Table 1. Results for outsiders and insiders: the mean landscape preference scores with associated paired t-test analysis; and mean values of the eye movement metrics, with their non-parametric Mann–Whitney U tests.
Figure 3. Comparison of the sacred landscape preference scores of the outsiders and insiders (*p < 0.05, **p < 0.01); the data are shown as means (SD). N = 45 for each group.
Eye-Tracking Measures
The non-parametric Mann–Whitney U test indicated a significant difference between the two groups with respect to the eye movement metrics (Table 1), including the time to first fixation, the mean fixation duration, and the number of saccades.
Time to First Fixation
The difference in the time to first fixation (for all images) between outsiders (189.63 ± 65.03) and insiders (141.73 ± 52.64) was significant (z = 4.65, p < 0.001, η2 = 0.45), with the former demonstrating higher values than the latter (Table 1). More specifically, as displayed in Figure 4, the time to first fixation value of the outsiders was significantly greater in the AOI of the squares (outsiders: 107.94 ± 52.80; insiders: 82.16 ± 31.54, z = 2.60, p < 0.05, η2 = 0.59), architectures (outsiders: 259.01 ± 29.80; insiders: 193.95 ± 48.23, z = 1.65, p < 0.01, η2 = 0.23), waterscapes (outsiders: 183.19 ± 34.27; insiders: 125.40 ± 22.23, z = 3.06, p < 0.001, η2 = 0.78), and plants (outsiders: 208.39 ± 16.15; insiders: 165.44 ± 16.65, z = 1.96, p < 0.01, η2 = 0.32).

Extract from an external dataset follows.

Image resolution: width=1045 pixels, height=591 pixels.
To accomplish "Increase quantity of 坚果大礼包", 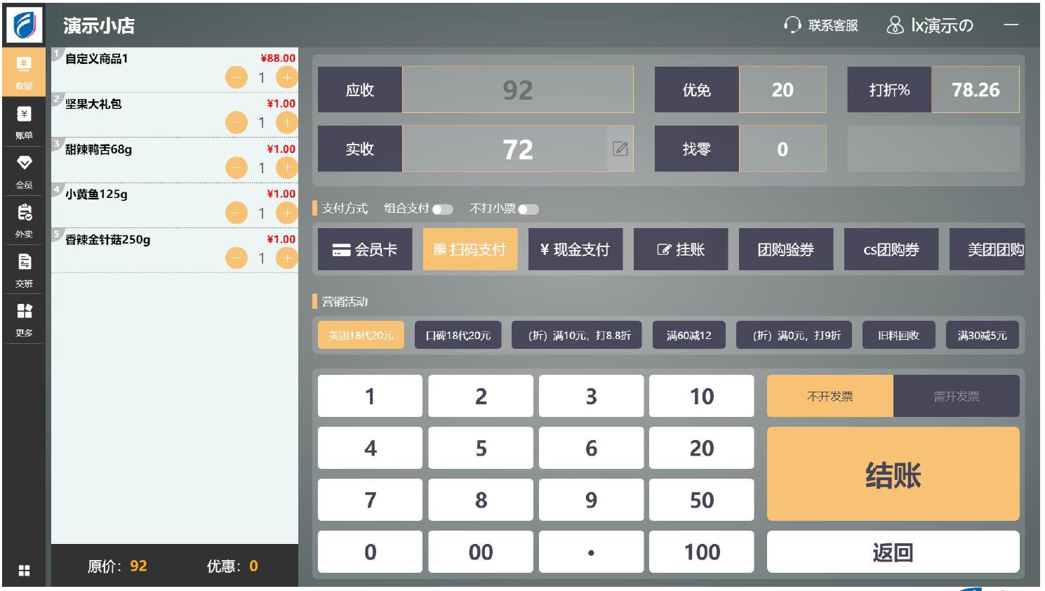I will (x=286, y=123).
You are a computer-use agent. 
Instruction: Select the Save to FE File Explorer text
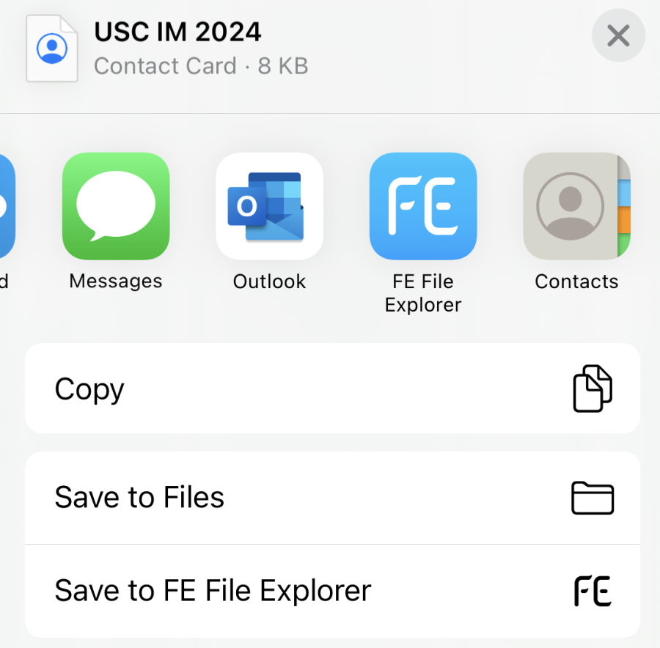(x=213, y=591)
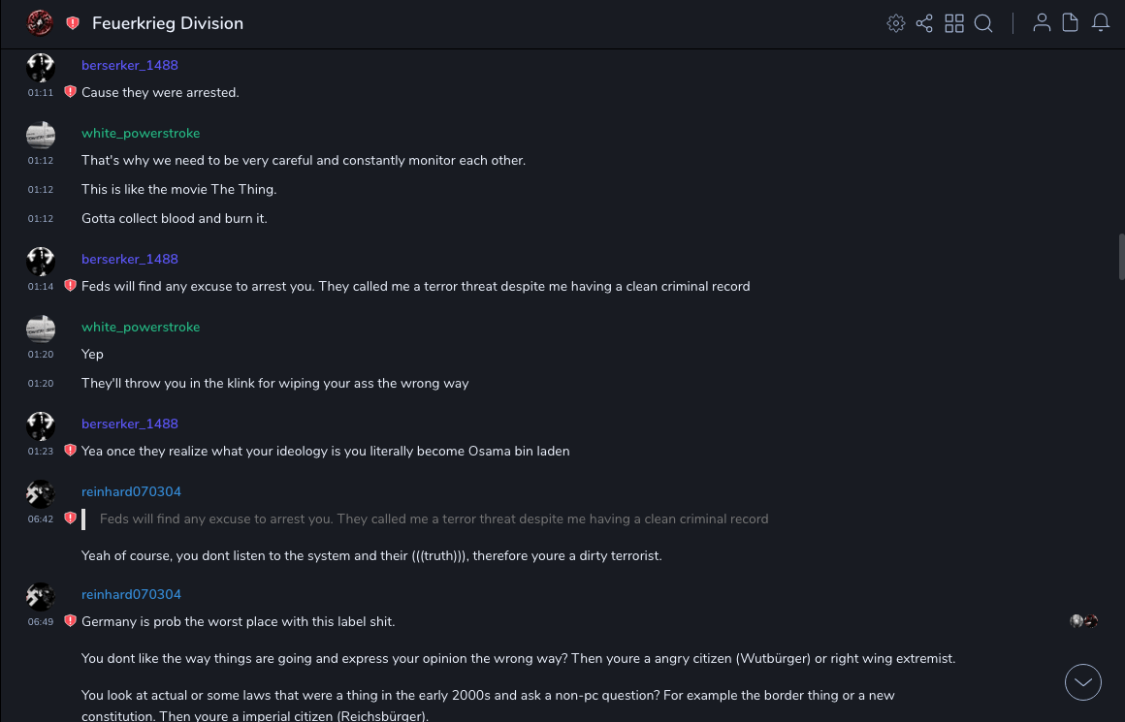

Figure 4. Comparison of the time to first fixation between the outsiders and insiders (*p < 0.05, **p < 0.01); the data are shown as means (SD). N = 45 for each group.
Average Fixation Duration
The difference (z = 4.65, p < 0.001, η2 = 0.45) in the average fixation duration (for all images) of the outsiders (191.87 ± 67.87) and the insiders (167.97 ± 55.65) was significant, with the former indicating greater values than the latter (Table 1). As presented in Figure 5, regarding the specific AOI of each landscape type, the average fixation duration of the outsiders was significantly higher than that of the insiders for architectures (outsiders: 265.12 ± 26.08; insiders: 223.96 ± 22.18, z = 2.90, p < 0.01, η2 = 0.70), waterscapes (outsiders: 179.14 ± 32.22; insiders: 150.02 ± 25.28, z = 2.98, p < 0.01, η2 = 0.74), and plants (outsiders: 213.89 ± 26.41; insiders: 197.51 ± 17.14, z = 2.197, p < 0.01, η2 = 0.40), however, not for squares.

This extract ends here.